**Input material:**
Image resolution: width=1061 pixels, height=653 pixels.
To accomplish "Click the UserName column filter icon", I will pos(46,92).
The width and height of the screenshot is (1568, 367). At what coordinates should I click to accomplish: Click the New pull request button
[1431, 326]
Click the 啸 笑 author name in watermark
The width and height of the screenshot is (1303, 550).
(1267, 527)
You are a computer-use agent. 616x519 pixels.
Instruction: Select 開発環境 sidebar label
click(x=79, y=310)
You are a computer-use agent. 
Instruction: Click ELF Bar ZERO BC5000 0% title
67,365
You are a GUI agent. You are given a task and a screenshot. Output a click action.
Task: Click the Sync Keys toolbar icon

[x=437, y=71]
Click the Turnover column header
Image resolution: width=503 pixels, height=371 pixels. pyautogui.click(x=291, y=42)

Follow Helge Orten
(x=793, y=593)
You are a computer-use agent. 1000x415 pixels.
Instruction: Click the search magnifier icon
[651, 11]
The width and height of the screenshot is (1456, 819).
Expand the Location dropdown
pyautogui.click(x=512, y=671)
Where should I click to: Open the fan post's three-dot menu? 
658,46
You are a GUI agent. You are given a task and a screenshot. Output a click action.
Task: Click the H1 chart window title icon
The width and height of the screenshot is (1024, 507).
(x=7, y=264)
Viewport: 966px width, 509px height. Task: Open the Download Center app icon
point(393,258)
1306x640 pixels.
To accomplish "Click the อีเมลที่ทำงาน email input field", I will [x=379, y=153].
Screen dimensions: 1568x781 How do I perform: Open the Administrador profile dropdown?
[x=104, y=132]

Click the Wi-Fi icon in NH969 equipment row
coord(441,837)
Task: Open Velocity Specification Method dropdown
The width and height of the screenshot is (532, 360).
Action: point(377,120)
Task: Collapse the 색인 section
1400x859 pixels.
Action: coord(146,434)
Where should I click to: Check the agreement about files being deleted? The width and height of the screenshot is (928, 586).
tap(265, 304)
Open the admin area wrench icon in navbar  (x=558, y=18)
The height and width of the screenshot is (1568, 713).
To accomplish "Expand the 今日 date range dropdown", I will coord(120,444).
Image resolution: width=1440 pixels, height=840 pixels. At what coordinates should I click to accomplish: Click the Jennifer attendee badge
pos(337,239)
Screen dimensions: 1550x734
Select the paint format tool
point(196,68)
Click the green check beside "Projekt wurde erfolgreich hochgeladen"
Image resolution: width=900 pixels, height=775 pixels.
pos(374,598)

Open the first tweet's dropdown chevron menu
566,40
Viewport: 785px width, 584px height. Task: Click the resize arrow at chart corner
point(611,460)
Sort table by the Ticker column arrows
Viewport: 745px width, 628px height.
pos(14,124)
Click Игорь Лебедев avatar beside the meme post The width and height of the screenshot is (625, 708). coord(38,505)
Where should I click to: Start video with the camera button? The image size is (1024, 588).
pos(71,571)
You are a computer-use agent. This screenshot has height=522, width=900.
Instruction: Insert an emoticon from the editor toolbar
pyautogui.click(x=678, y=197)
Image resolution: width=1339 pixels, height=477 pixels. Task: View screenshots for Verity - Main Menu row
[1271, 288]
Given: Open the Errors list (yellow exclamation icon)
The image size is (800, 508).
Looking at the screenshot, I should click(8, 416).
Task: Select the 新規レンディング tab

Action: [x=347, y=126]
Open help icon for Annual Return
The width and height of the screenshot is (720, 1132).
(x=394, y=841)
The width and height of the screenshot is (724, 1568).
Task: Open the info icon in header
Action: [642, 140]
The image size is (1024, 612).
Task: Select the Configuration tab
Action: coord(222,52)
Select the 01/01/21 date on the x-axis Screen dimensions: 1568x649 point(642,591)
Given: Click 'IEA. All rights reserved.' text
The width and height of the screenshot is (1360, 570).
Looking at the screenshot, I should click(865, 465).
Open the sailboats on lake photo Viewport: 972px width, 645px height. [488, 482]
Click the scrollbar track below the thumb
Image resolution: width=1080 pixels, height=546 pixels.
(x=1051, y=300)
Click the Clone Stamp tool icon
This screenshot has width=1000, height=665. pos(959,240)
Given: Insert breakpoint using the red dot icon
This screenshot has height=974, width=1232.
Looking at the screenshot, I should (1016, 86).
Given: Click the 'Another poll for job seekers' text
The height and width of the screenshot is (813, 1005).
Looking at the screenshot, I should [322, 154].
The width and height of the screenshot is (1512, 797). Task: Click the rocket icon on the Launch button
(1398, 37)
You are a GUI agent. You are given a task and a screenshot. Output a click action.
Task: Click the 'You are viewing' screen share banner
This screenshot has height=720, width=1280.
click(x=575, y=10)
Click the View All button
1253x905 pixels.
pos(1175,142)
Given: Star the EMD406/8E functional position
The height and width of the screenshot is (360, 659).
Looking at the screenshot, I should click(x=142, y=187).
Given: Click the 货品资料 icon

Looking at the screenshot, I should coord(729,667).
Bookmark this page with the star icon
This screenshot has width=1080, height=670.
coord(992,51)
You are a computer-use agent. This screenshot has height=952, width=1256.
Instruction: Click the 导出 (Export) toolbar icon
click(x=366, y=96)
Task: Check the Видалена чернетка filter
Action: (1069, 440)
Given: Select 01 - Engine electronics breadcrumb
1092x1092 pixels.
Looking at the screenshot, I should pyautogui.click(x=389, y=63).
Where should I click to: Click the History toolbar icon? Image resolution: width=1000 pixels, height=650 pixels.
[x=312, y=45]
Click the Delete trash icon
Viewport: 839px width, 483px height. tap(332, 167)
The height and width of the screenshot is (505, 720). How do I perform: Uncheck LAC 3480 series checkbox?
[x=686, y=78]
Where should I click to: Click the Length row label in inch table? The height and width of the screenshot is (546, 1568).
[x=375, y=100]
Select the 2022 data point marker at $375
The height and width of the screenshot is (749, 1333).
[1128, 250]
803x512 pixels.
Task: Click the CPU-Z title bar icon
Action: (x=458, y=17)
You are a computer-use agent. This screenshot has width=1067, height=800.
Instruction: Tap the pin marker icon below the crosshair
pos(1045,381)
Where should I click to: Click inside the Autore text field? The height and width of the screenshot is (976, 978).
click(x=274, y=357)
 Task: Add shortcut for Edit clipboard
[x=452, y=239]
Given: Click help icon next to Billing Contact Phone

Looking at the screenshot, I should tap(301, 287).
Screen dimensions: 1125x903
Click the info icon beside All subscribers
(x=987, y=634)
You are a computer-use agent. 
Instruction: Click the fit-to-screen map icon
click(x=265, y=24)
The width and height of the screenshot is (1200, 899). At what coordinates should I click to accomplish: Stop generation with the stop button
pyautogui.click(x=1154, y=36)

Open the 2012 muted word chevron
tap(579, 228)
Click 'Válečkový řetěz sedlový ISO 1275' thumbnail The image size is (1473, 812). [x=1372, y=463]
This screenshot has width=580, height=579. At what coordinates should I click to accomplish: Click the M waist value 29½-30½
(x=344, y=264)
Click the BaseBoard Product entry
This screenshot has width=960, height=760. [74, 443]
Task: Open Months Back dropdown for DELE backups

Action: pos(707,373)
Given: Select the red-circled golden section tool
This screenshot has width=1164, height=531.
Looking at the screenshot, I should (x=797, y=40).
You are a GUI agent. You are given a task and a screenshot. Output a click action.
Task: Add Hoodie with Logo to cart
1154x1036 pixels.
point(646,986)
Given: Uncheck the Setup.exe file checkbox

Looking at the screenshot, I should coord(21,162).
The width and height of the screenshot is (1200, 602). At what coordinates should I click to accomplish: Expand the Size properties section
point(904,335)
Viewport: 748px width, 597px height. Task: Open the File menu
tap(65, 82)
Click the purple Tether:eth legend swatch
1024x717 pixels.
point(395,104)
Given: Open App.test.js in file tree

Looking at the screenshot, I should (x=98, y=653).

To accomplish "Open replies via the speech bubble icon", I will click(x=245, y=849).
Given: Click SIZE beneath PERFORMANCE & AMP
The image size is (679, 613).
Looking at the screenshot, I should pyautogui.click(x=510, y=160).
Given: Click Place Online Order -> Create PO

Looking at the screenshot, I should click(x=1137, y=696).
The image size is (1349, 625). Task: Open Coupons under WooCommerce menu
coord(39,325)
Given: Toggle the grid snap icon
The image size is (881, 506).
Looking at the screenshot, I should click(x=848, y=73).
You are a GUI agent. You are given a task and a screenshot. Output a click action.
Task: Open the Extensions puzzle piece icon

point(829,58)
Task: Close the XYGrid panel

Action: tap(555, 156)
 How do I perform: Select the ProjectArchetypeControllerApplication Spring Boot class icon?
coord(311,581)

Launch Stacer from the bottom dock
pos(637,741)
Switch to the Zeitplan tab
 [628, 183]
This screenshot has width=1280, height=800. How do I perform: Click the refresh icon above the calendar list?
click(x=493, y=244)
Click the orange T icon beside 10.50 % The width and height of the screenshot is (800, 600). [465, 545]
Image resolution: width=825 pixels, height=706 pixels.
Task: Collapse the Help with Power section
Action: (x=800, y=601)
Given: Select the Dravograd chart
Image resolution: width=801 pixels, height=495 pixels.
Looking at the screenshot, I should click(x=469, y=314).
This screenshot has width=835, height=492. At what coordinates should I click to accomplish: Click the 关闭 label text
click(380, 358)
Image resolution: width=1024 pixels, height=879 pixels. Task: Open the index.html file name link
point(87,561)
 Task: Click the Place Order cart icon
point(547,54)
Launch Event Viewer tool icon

**Exercise instructions:** Which lines above hold the string "date"? Copy every one of them.

**Answer for this exercise:**
To accomplish "Expand the 今日 date range dropdown", I will coord(120,444).
Select the 01/01/21 date on the x-axis Screen dimensions: 1568x649 point(642,591)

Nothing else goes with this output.